• _YOUR ASSIGNMENT_: Return all lines of the records that contain the word "icon".

Screenshot grounding data:
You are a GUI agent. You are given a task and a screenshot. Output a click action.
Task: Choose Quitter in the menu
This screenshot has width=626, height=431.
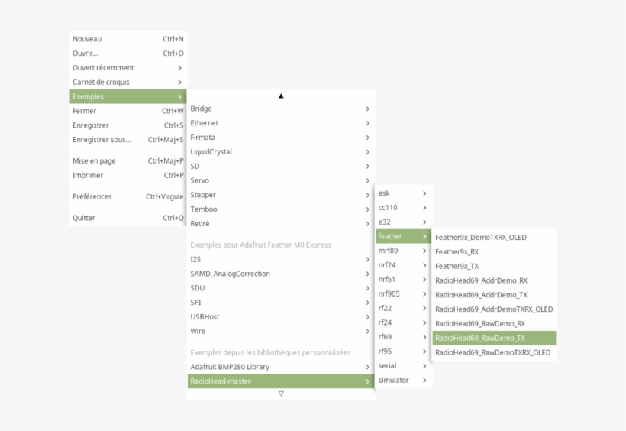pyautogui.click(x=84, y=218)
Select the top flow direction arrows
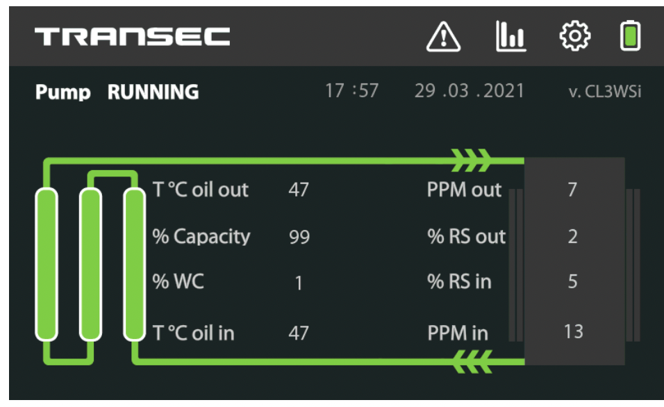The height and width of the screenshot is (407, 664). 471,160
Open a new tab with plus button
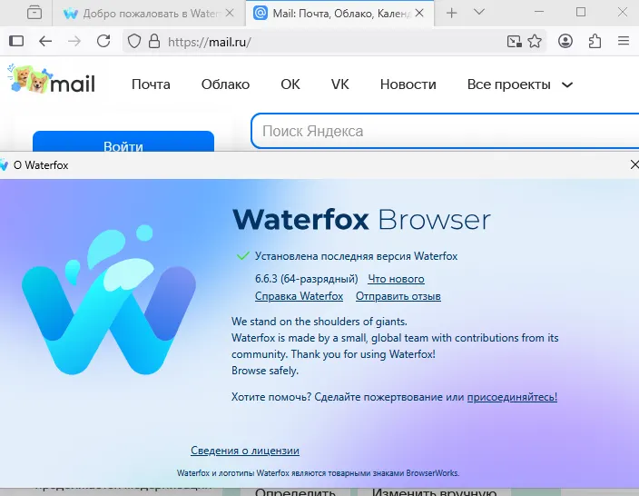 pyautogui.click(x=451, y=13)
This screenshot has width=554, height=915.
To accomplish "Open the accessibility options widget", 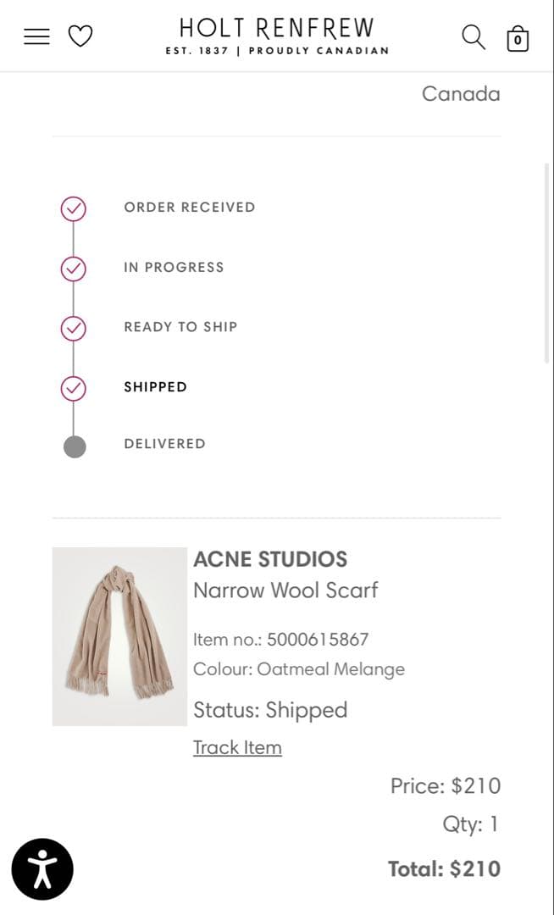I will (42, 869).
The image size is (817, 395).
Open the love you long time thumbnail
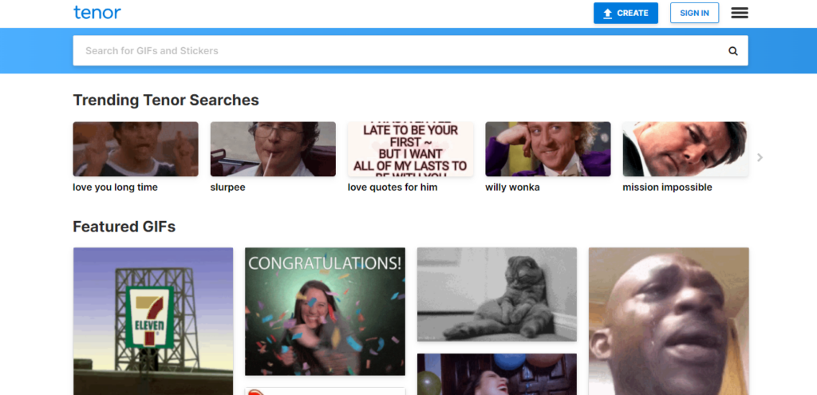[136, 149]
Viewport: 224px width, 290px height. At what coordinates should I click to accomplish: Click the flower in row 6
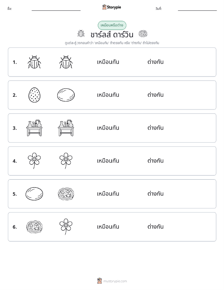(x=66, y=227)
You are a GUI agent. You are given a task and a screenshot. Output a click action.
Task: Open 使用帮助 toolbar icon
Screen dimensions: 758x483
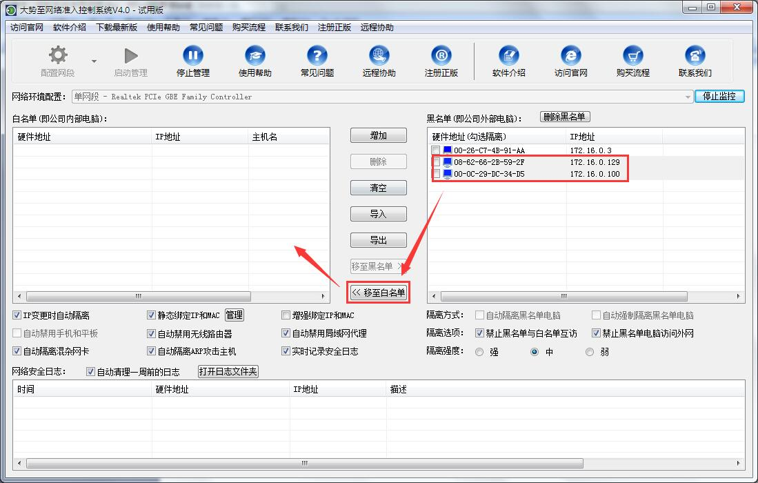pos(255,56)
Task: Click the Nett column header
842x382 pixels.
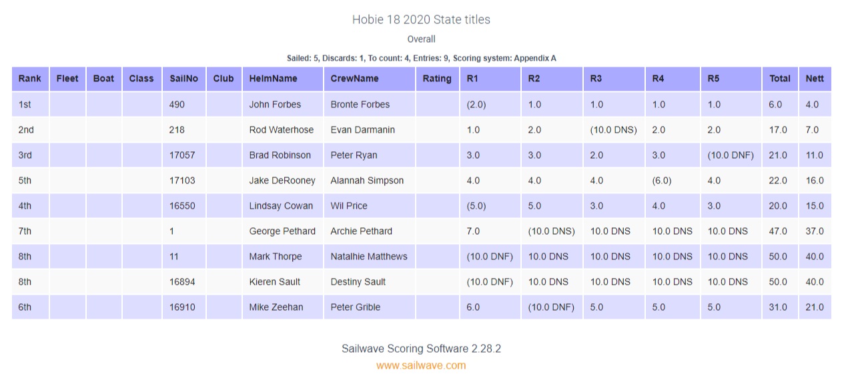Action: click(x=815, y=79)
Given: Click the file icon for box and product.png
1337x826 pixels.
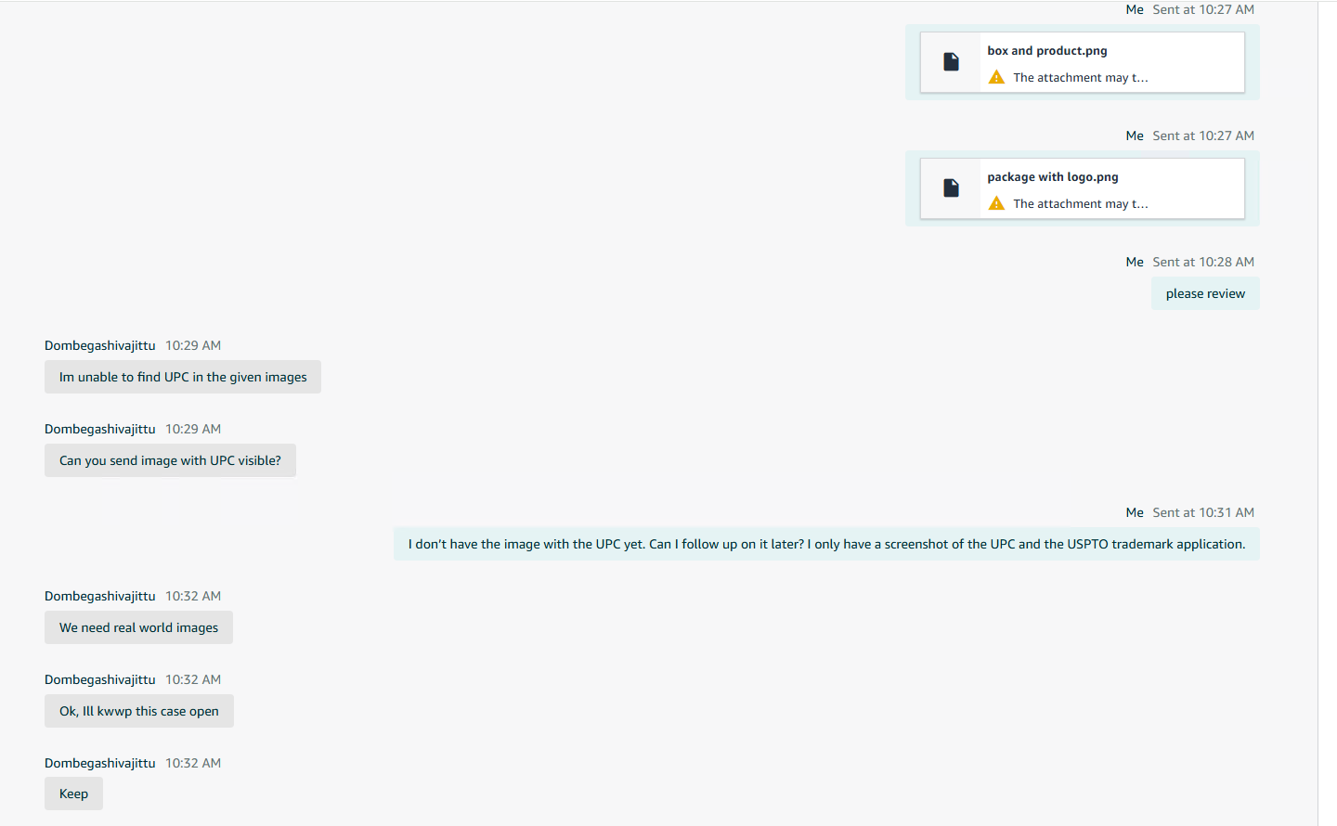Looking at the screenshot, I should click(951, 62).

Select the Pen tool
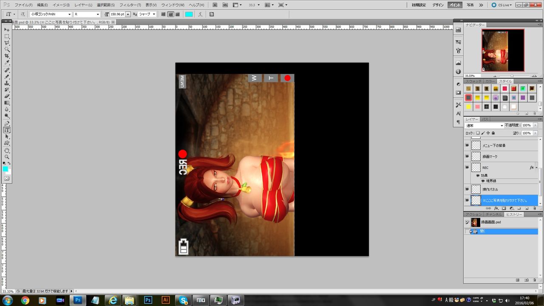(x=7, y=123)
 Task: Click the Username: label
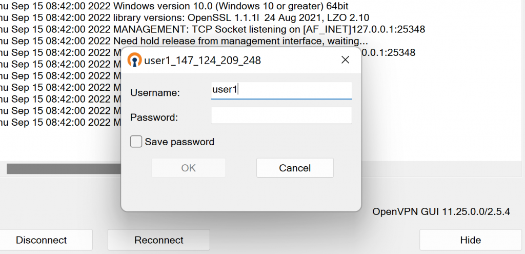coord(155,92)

• _RESPONSE AREA_:
Task: Open 使用帮助 toolbar icon
Given: Click the file icon for box and product.png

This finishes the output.